I want to use Elasticsearch to index event data and as events come in, I want to append to an "events" array in the document. Say it ends up looking like this:

{
  "user":"abc",
  "events": [
    {
      "action": "foo",
      "date": "2015-01-01"
    },
    {
      "action": "foo",
      "date": "2016-01-01"
    },
    {
      "action": "bar",
      "date": "2017-01-01"
    }
  ]
}

And another doc looks like:

{
  "user":"def",
  "events": [
    {
      "action": "foo",
      "date": "2017-01-01"
    },
    {
      "action": "baz",
      "date": "2018-01-01"
    }
  ]
}

I get that I can query/filter for all users/docs with action=foo but could I:

  • find all the documents where action=foo has occurred, say, exactly 2 times?
  • find all the documents where action=foo has occurred 2 times between some start and end date.

Thanks in advance.


How to do a self-join type of query
(Mark Harwood) #2

To avoid "cross matching" of the dates for foo and bar you'll need to use the nested data type for the events.

I've not yet figured out how to trim results to those with 2 different events but this should at least avoid confusing matches on the dates of your "foo" events with those of "bar" events::

DELETE test
PUT test
{
  "mappings": {
	"_doc": {
	  "properties": {
		"user":{
		  "type":"keyword"
		},
		"events": {
		  "type": "nested",
		  "properties": {
			"action": {
			  "type": "keyword"
			},
			"date":{
			  "type":"date"
			}
		  }
		}
	  }
	}
  }
}
PUT test/_doc/1
{
  "user":"abc",
  "events": [
	{
	  "action": "foo",
	  "date": "2015-01-01"
	},
	{
	  "action": "foo",
	  "date": "2016-01-01"
	},
	{
	  "action": "bar",
	  "date": "2017-01-01"
	}
  ]
}
PUT test/_doc/2
{
  "user":"abc",
  "events": [
	{
	  "action": "foo",
	  "date": "2015-01-01"
	},
	{
	  "action": "bar",
	  "date": "2016-01-01"
	},
	{
	  "action": "foo",
	  "date": "2017-01-01"
	}
  ]
}
GET test/_search
{
  "query": {
	"bool": {
	  "must": [
		{
		  "nested": {
			"path": "events",
			"query": {
			  "bool": {
				"must": [
				  {
					"match":{
					  "events.action":"foo"
					}
				  },
				  {
					"range": {
					  "events.date": {
						"gte": "2013-01-01",
						"lte": "2016-12-31"
					  }
					}
				  }
				]
			  }
			},
			"inner_hits": {}
		  }
		}
	  ]
	}
  },
  "stored_fields": [
	"user"
  ]
}

The use of inner_hits prevents you from seeing non-matching events. Your client would need to trim results that only matched one event,

Having said that, what can be hard to match at query time with searches/aggregations can be trivial at index time using an update script - see entity centric indexing
Useful attributes like an "outage" range field can be derived by a script recognising the 2 event types of interest and storing a derived value when those events come in as an update.


(Thomas Chung) #3

Thanks @Mark_Harwood. I watched the video about entity centric indexing and it looks good and I will try that approach.

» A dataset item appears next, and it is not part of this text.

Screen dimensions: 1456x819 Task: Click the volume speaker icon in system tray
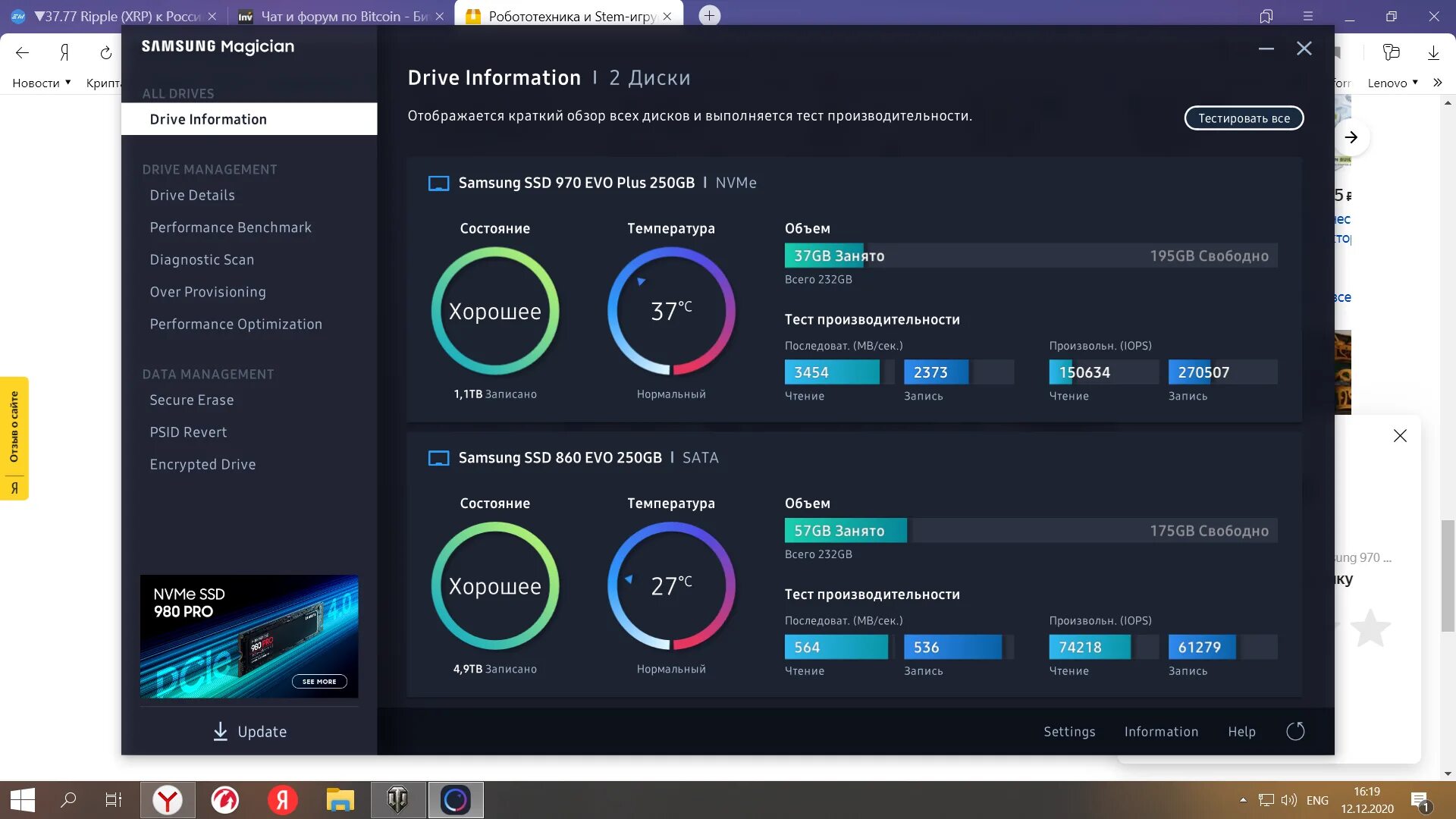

I think I can index individual events as they occur (the "doc" will be the event) into an "events" index. To find users that have done "foo exactly twice" (like in my original post), I can periodically update a secondary "user" index and a user doc, that has a "didFooTwice" boolean. Then a simple bool query can get me what I want.


(system) closed #4

This topic was automatically closed 28 days after the last reply. New replies are no longer allowed.